リクルート(東京都千代田区)が運営するニュースサイト「SUUMOジャーナル」が、東京を代表するビジネス街の一つであり、2027年にリニア中央新幹線の駅開業を控えている品川駅(東京都港区)までアクセスしやすい街にある賃貸物件の価格相場に関する調査結果を発表。「家賃相場が安い駅」をランキング形式で発表しました。

ランクインは全て「神奈川県の駅」

 対象となる駅は、不動産サイト「SUUMO」に掲載されている、品川駅まで電車で30分以内の駅(掲載物件が11件以上ある駅に限る)。対象物件は、駅徒歩15分以内のシングル向け賃貸物件(10平米以上〜40平米未満、ワンルーム・1K・1DK。定期借家を除く)です。

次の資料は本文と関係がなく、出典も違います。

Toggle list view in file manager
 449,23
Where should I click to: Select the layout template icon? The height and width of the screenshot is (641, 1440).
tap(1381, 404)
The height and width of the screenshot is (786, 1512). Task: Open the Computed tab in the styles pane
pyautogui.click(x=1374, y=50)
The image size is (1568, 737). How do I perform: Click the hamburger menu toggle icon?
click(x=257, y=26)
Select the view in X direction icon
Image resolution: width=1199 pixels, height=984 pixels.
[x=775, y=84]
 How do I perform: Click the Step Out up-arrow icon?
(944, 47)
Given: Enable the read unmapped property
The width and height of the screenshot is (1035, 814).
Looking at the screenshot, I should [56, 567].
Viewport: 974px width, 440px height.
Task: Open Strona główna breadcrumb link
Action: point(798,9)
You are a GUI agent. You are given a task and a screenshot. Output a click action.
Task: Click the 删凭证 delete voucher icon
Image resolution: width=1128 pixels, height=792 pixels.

 データ抽出期間は2022年4月〜6月で、同期間に掲載された賃貸物件の管理費を含む月額賃料から中央値を算出しています(3〜18万円で設定)。なお、ランキングに掲載しているのは「乗り換え回数が2回までの駅」です。

 同率2位となったのは、「星川駅」(横浜市保土ケ谷区、相鉄本線)と「片倉町駅」(横浜市神奈川区、横浜市営地下鉄ブルーライン)。いずれも家賃相場は5万5000円で、品川駅まで30分、乗り換えは1回です。

 中でも星川駅は、相鉄本線の快速が停車する駅です。快速乗車時は横浜駅の次の停車駅で、両駅間の所要時間は約7分。駅の近くには大規模なスーパーなどが充実している一方、少し行くと、地元産の野菜や生鮮食品などの専門店が連なり、「ハマのアメ横」の愛称で親しまれる「横浜洪福寺松原商店街」もあります。また、広大な県立公園の「保土ケ谷公園」もあり、休日にスポーツを楽しみたい人にもぴったりな街といえます。

 そして、1位となったのは「羽沢横浜国大駅」(横浜市神奈川区、JR埼京線)でした。家賃相場は5万3000円、品川駅までは30分、乗り換え1回でアクセスできます。

 同駅は、2019年のJRと相鉄の直通に伴い開業した新しい駅。2023年3月、相鉄が同駅から新横浜駅を経由して、日吉駅(東急東横線、東急目黒線)まで直通する連絡線を開業予定です。渋谷駅などへ乗り換えなしで行けるようになる他、東急目黒線と相互乗り入れしている東京メトロ南北線や都営三田線も利用できるようになります。また、東急との直通線の開業に合わせ、横浜国立大学の研究チームや提携企業などによる駅周辺の再開発が進められ、買い物施設なども増えてきています。

 調査結果を受けて、同社は「ランキングは全て神奈川県の駅が占め、所在地は横浜市神奈川区が目立つランキングとなりました」「新しく生まれ変わりつつある品川駅のように、街や駅も、常に変化を続けています。このランキングも参考にして、その時々の生活にフィットする街や部屋を探してみてください」とコメントを寄せています。